Noting that a party alleging invalidity due
to obviousness cannot "merely identify each element in the prior art to
establish unpatentability of the combined subject matter as a whole," but
rather, "must articulate the reasons one of ordinary skill in the art
would have been motivated to select the references and to combine them to
render the claimed invention obvious," the Federal Circuit concluded that
"nothing [in the '596 patent] directed a chemist to the particular
enantiomer and salt, clopidogrel bisulfate, which is the limited subject matter
of claim 3 [of the '265 patent]." The Federal Circuit also concluded that the District Court had not
clearly erred in evaluating the evidence relating to the unexpected results
obtained with clopidogrel bisulfate. Finally, the Federal Circuit determined that the instant case could be
distinguished from Adamson since the '596 patent does not disclose the
bisulfate salt of the d-enantiomer of MATTPCA, resolution of MATTPCA would not
yield the unnamed bisulfate salt, and it was unexpected that the desirable
activity of clopidogrel would be found only in the d-enantiomer. The Federal Circuit, therefore, concluded
that the District Court did not clearly err in finding that Apotex failed to
raise a substantial question in its obviousness defense.

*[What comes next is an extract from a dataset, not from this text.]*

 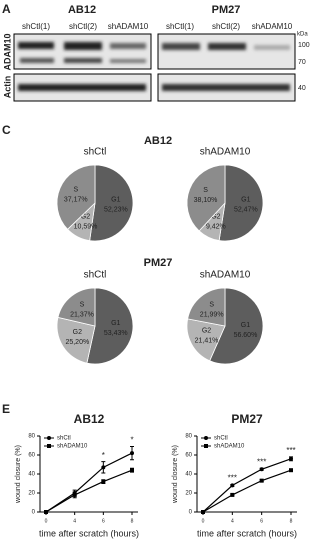 I want to click on slice-label: 21,41%, so click(x=207, y=342).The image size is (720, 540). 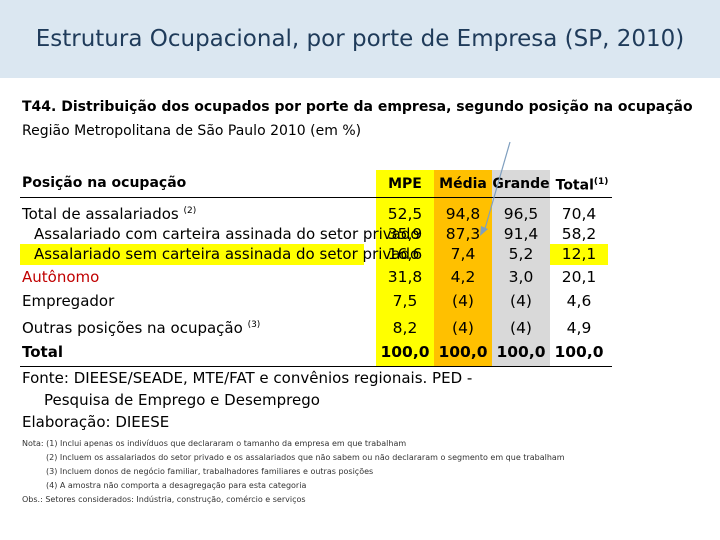 I want to click on header-total: Total(1), so click(x=582, y=186). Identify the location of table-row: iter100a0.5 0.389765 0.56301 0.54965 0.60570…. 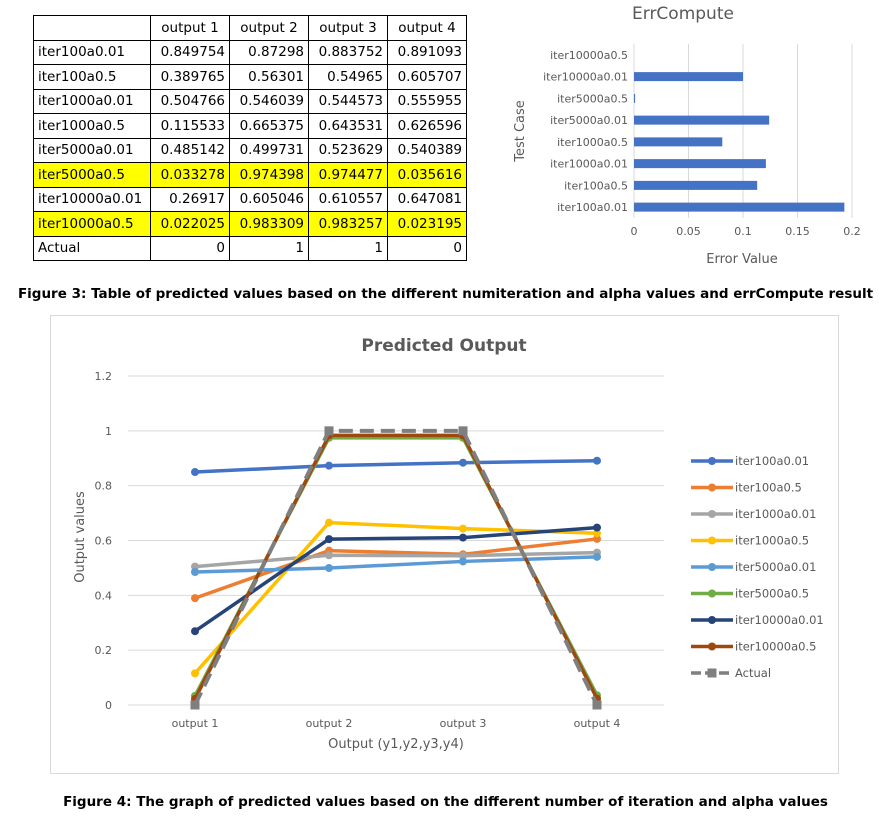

Panel: Circuit Judge Lourie, Senior Circuit Judge Clevenger, and Circuit Judge Bryson
Opinion by Circuit Judge Lourie
"the Federal Circuit concluded that "nothing [in the '596 patent] directed a chemist to the particular enantiomer and salt, clopidogrel bisulfate, which is the limited subject matter of claim 3"
I'm going to go out a limb here and say I find it wholly unplausable that someone competent in the art (chemistry) would overlook the enantiomer to absolutely anything they've made. Forcing them to file such in a patent app would force the orgo world to double their apps for virtually every organic compound.